George Shearing, a master of what can be best called light jazz, passed away February 14th at the age of 91.
He was born blind in the greater London area, August 13, 1919. He began playing the piano at the age of three and by his late teens had joined George Evans’ Saxes ‘n Sevens as their keyboardist.
He settled in the United States during his late 20’s and for the next 60 years released over 100 albums as a solo artist, with small ensembles, as the leader of large orchestras, and in a duet setting with the likes of Frank Sinatra, Billy Eckstine, Peggy Lee, Mel Torme, and Nat King Cole.
While his jazz sound may have been more approachable and mainstream than that of many of his contemporaries and veered toward easy listening late in his career, it was precise, well-constructed, and innovative through its exploration of chord progressions.

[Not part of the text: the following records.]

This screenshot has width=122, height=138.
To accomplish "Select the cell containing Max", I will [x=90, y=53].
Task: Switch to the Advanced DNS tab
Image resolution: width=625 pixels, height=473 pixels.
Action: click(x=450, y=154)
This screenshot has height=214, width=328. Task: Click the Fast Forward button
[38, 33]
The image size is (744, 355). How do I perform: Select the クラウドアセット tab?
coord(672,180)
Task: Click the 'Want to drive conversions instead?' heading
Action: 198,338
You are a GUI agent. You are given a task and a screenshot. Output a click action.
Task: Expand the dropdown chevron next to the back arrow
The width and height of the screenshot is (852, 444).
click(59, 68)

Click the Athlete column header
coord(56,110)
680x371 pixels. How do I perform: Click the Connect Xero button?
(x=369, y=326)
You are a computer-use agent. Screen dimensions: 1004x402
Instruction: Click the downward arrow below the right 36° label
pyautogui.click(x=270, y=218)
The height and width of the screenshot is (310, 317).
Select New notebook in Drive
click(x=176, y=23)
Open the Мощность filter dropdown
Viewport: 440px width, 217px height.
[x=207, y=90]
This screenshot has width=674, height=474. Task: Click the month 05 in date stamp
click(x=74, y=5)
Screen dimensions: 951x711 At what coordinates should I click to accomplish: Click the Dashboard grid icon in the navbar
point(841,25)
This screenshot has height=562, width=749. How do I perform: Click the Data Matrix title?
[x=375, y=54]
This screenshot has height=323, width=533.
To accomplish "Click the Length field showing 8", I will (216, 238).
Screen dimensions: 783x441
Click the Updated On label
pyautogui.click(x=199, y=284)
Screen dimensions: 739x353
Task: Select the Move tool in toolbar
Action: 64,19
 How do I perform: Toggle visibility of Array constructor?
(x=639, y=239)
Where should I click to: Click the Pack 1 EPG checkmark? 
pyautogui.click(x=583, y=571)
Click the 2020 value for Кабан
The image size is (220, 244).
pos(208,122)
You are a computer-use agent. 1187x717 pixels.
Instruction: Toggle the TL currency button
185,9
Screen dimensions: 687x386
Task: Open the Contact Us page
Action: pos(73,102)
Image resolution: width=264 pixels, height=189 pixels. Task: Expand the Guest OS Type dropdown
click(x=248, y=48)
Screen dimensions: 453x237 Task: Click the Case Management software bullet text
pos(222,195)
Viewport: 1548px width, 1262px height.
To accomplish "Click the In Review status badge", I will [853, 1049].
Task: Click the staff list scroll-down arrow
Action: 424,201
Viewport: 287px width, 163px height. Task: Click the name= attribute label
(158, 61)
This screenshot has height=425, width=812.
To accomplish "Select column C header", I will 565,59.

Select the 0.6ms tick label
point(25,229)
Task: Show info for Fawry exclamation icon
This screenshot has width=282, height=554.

He composed in the neighborhood of 300 songs during his career, and his albums consistently charted during the 1950s through the 1980s, selling tens of millions of copies. Some of his more memorable releases were Black Satin, Shearing On Stage, Satin Brass, The Shearing Touch, and White Satin.
Late in his career he was knighted by Queen Elizabeth II. He was amused at being told not to shake her hand unless she offered hers first. He responded by suggesting they put a bell around her wrist as he was blind.
He would continue to perform regularly into his late 80’s. So tonight, one last tip of the hat to a master of a music generation quickly passing away.